The women in City Theatre's staging carry one another as their characters do
Reviewed by Elizabeth Cobbe, Fri., Dec. 17, 2010
City Theatre, 3823-D Airport, 524-2870
Through Dec. 19
Running time: 2 hr., 30 min.
It appears categorically impossible to present a performance of Steel Magnolias without leaving the audience in tears by the end. It's almost worthwhile to stage an alternative production set in the 1780s, featuring masked, male actors in drag with German accents, just to see if that holds true.
Fortunately, City Theatre has taken a more traditional approach with its production of Robert Harling's now-classic play about six quirky Southern women who draw strength from one another to survive life's ups and downs. In case you're one of the three people who missed the 1989 film adaptation with Julia Roberts and Sally Field, the entire play takes place in a small-town Louisiana beauty parlor, where these women gather to celebrate life's passages: weddings, births, sicknesses, and deaths.

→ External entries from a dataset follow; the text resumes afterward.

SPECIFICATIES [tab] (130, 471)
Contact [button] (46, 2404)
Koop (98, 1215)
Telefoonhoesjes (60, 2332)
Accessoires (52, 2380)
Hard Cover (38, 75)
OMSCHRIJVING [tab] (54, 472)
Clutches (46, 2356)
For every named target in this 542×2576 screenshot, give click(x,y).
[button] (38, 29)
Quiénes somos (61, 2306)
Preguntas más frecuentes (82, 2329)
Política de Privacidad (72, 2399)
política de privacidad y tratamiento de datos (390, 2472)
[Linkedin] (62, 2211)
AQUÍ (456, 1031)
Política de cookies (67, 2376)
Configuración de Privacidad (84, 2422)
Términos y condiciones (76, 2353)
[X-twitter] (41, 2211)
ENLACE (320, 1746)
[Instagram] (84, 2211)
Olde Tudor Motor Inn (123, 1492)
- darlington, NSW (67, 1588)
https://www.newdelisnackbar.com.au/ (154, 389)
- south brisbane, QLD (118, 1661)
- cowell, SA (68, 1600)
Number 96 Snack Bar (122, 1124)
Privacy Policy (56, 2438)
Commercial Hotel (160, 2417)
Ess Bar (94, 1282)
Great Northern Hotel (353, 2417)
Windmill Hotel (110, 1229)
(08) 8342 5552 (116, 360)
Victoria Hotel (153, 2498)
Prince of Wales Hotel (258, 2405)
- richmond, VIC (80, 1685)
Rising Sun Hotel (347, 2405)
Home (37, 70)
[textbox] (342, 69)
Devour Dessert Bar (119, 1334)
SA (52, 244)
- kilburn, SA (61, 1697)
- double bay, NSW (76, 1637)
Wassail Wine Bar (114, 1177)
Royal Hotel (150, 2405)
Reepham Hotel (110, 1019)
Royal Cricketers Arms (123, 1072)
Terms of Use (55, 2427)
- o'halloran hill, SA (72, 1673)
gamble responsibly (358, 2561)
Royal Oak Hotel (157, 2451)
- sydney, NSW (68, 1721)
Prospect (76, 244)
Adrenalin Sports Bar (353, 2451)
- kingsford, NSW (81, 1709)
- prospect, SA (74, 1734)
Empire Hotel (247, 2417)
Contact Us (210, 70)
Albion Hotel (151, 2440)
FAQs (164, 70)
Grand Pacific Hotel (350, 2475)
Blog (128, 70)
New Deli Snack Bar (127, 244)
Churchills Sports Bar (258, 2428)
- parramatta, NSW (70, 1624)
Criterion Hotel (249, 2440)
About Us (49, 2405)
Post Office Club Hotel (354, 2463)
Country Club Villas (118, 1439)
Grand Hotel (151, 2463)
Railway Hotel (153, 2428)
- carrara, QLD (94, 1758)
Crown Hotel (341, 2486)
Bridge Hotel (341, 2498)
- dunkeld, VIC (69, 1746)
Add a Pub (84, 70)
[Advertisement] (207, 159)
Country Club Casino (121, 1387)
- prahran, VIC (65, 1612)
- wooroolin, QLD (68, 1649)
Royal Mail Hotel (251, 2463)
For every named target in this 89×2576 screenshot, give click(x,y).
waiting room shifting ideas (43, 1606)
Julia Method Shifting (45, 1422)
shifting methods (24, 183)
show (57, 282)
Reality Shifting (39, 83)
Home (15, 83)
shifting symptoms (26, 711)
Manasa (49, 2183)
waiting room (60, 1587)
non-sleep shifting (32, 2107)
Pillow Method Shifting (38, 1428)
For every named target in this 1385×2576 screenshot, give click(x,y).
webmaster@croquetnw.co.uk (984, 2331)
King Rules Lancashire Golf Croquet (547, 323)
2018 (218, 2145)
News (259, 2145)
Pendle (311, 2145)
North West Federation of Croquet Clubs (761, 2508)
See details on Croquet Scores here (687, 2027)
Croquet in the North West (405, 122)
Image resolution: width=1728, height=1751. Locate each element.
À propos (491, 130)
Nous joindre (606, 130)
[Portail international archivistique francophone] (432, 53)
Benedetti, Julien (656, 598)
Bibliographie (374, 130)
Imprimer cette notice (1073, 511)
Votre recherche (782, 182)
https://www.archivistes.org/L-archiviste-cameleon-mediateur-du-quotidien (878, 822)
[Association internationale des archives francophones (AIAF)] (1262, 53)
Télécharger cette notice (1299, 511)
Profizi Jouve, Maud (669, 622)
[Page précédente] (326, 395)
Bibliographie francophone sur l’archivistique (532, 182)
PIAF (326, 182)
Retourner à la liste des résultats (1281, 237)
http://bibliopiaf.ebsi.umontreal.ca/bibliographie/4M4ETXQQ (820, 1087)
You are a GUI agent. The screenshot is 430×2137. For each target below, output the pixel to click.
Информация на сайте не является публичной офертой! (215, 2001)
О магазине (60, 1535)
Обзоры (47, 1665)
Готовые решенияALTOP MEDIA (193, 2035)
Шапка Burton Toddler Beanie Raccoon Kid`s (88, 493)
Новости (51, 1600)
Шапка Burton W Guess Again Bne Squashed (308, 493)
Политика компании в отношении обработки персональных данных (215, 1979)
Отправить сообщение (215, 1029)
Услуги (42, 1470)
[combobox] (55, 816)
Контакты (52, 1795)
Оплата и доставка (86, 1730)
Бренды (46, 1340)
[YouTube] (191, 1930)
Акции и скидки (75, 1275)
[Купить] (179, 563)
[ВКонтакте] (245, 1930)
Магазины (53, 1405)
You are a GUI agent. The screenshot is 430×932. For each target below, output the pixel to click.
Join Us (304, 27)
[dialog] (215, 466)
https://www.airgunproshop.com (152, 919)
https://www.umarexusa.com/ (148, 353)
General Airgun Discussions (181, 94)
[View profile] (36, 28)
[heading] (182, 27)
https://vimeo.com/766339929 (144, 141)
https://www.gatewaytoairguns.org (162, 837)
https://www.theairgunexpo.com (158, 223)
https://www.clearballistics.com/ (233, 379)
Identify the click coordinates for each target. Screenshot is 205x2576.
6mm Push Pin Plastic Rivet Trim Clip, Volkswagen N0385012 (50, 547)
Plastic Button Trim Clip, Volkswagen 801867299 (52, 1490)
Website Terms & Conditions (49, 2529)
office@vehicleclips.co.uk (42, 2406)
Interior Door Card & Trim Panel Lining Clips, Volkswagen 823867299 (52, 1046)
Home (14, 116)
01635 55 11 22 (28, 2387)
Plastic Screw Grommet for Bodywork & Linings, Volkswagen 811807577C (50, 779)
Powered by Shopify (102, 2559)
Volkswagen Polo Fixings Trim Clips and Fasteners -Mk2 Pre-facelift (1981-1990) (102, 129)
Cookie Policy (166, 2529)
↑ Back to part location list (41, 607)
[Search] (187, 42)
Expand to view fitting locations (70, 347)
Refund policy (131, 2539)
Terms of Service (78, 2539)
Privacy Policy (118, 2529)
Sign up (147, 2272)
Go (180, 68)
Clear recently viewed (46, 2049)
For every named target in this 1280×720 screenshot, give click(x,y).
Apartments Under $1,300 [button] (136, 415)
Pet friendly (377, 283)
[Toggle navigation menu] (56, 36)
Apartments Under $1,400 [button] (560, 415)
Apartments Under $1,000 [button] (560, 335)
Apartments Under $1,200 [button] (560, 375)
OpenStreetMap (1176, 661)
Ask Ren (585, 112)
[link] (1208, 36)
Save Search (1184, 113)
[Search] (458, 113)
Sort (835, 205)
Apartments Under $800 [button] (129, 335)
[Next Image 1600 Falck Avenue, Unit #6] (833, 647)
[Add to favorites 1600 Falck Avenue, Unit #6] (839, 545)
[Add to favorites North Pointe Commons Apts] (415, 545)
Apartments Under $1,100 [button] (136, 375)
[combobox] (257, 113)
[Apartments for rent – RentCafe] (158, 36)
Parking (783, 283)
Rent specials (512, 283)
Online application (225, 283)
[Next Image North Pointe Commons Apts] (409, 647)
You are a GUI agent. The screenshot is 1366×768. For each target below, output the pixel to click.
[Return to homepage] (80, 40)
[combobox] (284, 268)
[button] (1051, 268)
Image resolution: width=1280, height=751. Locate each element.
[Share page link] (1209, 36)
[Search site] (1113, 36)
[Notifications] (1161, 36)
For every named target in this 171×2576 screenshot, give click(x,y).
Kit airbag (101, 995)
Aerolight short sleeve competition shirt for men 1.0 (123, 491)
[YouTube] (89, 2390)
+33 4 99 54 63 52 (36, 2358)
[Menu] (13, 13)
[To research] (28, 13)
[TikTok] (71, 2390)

Given the avalanche of literary and cinematic works celebrating Southern women's strength and friendship that have appeared since Steel Magnolias, it's easy to dismiss this sort of play as just one more entry in a tried-and-true subgenre. Steel Magnolias is still the gold standard, however. The dialog is witty and often hilarious; the characters are charming. The storyline heads for tragedy like a freight train, but it is touching and beautiful along the way. The events take place more than 20 years ago, but the story has not lost its power in that time. By the end, it's easy to feel as though it's your family who has suffered loss – and your friends who have surrounded you with comfort.
Director Barry Pineo, who is also a longtime writer for the Chronicle's Arts section, has introduced some interesting ideas in the staging. Between scenes, the actors dress and prepare onstage, in full view, in what feels like a curious but harmless experiment. The multiple levels of the set are a strong choice, although overall the scenery seems thrown together and low on the company's priority list. (There is no set designer listed, which might be why.)
The positive chemistry between cast members is obvious. Annie Dragoo as M'Lynn and Ellen Massey as Clairee have the strongest grasp of the rhythms and inner workings of their characters. Not everyone in the cast has mastered the art of the throwaway line – sometimes humor needs to be tossed off rather than highlighted and pointed at – but as a group they carry the story well. Ultimately, they carry each other through the evening, just like the characters they play.